Julián no respondió. En su lugar, tomó sus llaves.
—Tenemos que salir de la ciudad. La tormenta ha bloqueado las rutas habituales, pero la casa de campo de los Santoro es el único lugar donde podemos controlar el flujo de información.
La travesía fue una pesadilla de agua y barro. La tormenta, un muro de lluvia que cortaba la carretera con la precisión de una guillotina, obligó al conductor a desviarse hacia una propiedad remota, una estructura de piedra que apenas recordaba la opulencia de la ciudad. Al llegar, el aislamiento fue inmediato. Sin señal de satélite y con la luz parpadeando, la fachada de magnate de Julián se desmoronó ante la falta de recursos. Fue Elena quien tomó la iniciativa, organizando la despensa, encendiendo la chimenea y estableciendo un perímetro de seguridad que dejó a Julián observándola con una mezcla de sorpresa y algo mucho más peligroso: reconocimiento.
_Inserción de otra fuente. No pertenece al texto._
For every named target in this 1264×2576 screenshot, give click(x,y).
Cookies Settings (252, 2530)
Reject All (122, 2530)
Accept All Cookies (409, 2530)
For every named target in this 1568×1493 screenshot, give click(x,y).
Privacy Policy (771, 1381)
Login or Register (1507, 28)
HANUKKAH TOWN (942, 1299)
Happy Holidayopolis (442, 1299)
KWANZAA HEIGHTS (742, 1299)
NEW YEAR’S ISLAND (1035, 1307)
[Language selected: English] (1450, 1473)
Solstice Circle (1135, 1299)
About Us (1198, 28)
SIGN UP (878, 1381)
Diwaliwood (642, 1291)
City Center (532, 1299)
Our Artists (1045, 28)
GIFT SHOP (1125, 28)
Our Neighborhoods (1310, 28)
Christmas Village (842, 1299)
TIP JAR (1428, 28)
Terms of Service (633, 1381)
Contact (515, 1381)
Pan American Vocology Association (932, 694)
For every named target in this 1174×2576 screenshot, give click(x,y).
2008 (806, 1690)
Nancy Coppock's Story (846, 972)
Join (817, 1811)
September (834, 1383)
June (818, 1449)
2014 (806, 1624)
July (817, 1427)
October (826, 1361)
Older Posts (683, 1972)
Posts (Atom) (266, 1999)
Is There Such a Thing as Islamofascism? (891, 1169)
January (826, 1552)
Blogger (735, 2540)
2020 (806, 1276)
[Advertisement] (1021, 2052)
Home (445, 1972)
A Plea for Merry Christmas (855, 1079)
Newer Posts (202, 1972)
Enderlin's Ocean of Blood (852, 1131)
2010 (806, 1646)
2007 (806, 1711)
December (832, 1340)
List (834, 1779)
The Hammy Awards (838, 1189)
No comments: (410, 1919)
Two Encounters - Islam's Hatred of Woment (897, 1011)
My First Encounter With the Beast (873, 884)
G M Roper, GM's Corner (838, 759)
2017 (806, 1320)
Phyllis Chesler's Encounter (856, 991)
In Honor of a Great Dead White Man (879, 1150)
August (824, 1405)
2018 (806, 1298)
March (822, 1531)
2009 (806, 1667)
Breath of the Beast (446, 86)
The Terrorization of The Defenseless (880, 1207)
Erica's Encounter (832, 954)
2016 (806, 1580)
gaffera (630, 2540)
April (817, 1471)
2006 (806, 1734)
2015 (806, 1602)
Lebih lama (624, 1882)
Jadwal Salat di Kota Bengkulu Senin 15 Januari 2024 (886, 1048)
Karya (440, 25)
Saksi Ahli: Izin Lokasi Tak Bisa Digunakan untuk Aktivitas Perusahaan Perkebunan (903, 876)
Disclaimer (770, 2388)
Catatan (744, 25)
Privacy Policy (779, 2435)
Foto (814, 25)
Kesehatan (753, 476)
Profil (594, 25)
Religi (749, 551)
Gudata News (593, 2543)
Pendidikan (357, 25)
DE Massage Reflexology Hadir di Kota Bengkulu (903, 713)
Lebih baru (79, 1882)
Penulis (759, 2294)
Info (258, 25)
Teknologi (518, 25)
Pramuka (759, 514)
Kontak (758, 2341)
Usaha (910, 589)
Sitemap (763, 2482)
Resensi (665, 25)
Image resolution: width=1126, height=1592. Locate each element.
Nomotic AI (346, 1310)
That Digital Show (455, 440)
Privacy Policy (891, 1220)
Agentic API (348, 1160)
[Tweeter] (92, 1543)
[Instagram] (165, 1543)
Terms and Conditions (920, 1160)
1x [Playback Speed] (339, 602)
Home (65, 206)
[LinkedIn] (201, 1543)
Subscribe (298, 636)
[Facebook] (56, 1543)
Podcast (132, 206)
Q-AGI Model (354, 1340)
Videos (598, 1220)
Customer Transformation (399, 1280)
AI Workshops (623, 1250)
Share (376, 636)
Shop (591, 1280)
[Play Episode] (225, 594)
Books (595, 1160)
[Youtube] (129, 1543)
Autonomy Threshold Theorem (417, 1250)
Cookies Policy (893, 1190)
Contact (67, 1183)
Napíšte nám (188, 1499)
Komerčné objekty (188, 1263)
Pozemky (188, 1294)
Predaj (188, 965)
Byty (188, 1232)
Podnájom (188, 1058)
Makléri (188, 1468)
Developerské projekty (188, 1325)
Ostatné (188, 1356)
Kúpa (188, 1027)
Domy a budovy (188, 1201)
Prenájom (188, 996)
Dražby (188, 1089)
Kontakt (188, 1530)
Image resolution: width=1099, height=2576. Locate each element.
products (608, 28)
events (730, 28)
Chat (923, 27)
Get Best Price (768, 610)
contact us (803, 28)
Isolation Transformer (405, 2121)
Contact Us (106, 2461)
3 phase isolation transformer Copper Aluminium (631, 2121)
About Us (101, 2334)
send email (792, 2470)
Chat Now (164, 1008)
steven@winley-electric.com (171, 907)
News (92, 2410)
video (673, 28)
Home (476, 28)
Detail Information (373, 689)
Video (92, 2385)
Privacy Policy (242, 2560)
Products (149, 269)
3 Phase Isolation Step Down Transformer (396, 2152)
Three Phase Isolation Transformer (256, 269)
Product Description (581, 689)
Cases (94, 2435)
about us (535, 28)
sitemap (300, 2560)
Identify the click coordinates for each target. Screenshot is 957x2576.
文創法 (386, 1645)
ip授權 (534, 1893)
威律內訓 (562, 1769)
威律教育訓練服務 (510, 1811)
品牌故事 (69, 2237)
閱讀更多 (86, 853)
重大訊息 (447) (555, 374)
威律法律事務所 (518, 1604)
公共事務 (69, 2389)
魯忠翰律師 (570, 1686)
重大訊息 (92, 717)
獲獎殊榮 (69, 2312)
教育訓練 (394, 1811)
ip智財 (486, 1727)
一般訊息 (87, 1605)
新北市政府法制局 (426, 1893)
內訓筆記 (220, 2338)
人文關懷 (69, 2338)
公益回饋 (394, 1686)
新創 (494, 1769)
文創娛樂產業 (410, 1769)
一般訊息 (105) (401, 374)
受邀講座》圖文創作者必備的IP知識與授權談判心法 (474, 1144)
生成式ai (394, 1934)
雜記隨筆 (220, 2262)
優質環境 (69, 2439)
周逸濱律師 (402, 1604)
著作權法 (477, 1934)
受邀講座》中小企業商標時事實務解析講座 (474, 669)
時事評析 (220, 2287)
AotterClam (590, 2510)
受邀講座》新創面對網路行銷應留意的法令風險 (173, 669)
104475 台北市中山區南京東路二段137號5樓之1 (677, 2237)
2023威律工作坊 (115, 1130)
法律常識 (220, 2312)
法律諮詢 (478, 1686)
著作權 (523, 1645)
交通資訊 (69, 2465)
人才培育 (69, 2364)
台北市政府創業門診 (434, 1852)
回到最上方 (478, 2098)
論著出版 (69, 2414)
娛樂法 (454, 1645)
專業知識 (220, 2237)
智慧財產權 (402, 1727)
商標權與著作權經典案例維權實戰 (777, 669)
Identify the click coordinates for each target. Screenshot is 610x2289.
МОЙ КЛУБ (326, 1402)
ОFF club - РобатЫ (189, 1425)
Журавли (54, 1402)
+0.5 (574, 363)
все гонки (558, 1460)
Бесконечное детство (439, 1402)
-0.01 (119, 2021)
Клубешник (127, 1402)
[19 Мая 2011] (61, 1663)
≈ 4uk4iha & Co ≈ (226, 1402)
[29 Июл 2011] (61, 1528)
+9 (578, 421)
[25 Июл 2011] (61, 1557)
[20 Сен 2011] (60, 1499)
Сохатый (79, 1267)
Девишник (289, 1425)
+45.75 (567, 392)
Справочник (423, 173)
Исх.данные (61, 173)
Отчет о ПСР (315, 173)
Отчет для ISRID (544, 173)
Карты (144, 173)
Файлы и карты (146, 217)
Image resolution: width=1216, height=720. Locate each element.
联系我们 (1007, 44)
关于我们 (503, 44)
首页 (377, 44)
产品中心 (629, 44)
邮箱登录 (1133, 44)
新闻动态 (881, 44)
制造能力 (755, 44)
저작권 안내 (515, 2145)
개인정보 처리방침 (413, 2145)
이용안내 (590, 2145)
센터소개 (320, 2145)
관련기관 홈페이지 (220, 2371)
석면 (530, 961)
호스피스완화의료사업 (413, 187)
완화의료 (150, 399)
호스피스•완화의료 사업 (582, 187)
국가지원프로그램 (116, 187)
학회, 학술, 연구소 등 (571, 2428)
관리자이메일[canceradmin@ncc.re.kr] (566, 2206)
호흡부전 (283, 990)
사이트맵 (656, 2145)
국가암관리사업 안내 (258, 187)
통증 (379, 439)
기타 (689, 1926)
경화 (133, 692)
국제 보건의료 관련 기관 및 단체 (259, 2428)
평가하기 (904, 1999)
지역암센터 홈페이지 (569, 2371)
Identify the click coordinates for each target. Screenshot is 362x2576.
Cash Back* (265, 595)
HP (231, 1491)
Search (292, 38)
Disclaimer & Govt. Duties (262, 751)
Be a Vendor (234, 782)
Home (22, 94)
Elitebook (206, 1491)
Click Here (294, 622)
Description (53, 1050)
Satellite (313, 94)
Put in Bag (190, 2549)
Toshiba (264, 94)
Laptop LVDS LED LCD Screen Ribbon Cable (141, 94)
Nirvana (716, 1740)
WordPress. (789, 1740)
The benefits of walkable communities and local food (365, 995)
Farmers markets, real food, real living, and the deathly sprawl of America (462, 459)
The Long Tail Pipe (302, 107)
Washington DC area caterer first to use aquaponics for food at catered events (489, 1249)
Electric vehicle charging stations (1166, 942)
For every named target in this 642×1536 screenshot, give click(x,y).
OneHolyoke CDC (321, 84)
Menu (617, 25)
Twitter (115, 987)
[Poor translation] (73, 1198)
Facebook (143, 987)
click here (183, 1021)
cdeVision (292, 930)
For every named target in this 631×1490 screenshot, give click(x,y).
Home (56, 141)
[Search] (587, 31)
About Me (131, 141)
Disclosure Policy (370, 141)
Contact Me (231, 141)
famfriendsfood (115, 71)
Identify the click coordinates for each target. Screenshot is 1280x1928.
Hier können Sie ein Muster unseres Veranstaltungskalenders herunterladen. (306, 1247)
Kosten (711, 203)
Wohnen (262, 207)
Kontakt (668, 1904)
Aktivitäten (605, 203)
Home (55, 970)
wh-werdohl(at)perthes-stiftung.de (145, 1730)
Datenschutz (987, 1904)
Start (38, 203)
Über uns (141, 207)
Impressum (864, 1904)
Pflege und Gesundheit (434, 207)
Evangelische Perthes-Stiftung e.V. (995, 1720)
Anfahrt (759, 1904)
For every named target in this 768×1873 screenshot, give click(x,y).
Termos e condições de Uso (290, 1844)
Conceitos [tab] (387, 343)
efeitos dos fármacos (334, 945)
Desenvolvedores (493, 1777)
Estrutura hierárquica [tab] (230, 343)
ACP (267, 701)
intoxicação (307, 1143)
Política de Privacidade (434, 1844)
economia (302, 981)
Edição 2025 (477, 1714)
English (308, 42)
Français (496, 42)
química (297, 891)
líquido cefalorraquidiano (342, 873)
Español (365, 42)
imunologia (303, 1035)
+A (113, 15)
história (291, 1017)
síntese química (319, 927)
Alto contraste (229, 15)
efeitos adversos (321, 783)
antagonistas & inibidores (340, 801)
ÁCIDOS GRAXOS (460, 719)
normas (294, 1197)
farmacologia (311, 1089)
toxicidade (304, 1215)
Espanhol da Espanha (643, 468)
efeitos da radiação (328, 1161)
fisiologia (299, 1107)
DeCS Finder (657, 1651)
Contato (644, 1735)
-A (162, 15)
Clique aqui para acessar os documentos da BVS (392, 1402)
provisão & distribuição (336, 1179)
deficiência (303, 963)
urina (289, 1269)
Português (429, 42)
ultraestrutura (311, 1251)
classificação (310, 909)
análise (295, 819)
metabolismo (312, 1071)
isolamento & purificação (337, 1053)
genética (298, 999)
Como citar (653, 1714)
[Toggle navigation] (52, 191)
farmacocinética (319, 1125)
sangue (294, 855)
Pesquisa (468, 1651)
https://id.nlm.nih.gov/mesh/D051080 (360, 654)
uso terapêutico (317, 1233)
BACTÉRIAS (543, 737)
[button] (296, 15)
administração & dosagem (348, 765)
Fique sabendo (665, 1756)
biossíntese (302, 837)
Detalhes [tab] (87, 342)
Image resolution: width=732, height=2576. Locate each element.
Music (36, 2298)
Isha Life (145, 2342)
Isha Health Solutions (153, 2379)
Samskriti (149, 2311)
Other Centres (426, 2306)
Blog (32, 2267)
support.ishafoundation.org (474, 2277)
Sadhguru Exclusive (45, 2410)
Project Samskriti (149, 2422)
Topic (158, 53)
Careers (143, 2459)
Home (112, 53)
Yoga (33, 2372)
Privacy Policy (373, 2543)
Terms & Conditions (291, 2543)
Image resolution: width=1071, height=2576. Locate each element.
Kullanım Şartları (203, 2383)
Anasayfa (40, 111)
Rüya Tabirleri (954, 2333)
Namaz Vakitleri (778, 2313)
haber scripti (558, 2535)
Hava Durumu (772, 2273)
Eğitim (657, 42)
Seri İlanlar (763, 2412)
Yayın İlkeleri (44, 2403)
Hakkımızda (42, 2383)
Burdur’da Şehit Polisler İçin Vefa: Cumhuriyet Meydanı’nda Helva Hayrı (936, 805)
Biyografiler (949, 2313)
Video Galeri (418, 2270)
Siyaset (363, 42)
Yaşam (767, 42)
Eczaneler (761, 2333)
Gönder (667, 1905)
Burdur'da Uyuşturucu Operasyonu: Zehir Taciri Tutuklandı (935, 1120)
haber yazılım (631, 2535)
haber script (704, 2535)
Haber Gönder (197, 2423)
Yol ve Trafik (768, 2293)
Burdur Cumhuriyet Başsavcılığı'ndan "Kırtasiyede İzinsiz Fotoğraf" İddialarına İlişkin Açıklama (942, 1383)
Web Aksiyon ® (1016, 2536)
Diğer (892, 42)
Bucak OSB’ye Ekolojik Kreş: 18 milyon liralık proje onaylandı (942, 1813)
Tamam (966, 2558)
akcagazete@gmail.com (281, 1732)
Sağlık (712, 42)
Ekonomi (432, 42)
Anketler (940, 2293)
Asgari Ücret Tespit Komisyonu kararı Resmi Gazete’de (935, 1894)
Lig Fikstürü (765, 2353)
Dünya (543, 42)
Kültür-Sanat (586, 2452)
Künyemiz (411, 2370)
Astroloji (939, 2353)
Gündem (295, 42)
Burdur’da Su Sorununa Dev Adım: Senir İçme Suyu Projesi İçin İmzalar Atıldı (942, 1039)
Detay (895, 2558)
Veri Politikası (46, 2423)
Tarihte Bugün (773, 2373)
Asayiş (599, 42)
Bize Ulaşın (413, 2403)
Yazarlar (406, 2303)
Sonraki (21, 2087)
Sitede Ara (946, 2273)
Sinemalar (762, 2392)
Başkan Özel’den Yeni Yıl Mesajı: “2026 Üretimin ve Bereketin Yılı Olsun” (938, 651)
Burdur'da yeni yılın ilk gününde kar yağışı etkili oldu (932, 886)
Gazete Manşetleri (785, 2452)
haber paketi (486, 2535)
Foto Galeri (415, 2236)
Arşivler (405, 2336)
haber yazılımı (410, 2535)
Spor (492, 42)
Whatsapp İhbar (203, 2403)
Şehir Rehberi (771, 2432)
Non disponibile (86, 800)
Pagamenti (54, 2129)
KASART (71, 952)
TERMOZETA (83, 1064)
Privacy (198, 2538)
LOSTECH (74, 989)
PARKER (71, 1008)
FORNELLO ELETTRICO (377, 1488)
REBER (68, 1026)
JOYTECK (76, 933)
Ya entrada la noche, mientras el viento aullaba contra los ventanales, Elena encontró una carpeta de cuero desgastado en un estante olvidado. Al abrirla, el peso de los secretos de los Santoro se materializó en documentos de una disputa sucesoria de hace una década.
—No deberías haberla abierto —dijo Julián desde la penumbra. Su voz, despojada de su habitual tono administrativo, revelaba una fatiga que le pertenecía solo a él.
—Tu padre no solo te pidió que lideraras la empresa, Julián —respondió ella, cerrando la carpeta con un golpe seco—. Te obligó a ser su escudo mientras desmantelaba a tus aliados uno a uno. Por eso el contrato. La cláusula de penalización no es solo dinero; es una prueba de fuego. Quieres saber si soy lo suficientemente fría para sobrevivir a mi propia familia, tal como tú sobreviviste a la tuya.
Julián se acercó, la luz del fuego proyectando sombras largas sobre su rostro.
—¿Crees que he llegado a donde estoy por altruismo? —su voz era un gruñido contenido—. Lo que hice en la junta fue asegurar que mi activo no fuera devaluado por una familia que no entiende que tú ya no eres su peón.
La cercanía era insoportable. Elena, en lugar de retroceder, lo enfrentó, y en ese espacio cargado de tensión, el contrato se volvió irrelevante. La distancia se cerró no por deseo, sino por una colisión de voluntades. El beso que siguió fue breve, cargado de una rabia compartida y un reconocimiento mutuo que no estaba en ninguna cláusula. Fue un acto de presión, no de rendición.
Julián se apartó casi de inmediato, recuperando su máscara con una frialdad administrativa que le dolió más que el silencio.
—Olvida el beso, Elena. Fue un error de cálculo —dijo él, girándose hacia la oscuridad.
Elena lo observó, sintiendo cómo la grieta en el contrato se ensanchaba. Ya no era solo una cuestión de estatus o de dinero. El beso que no figuraba en el contrato la dejó con una pregunta que le quemaba la garganta: ¿quién estaba usando a quién ahora?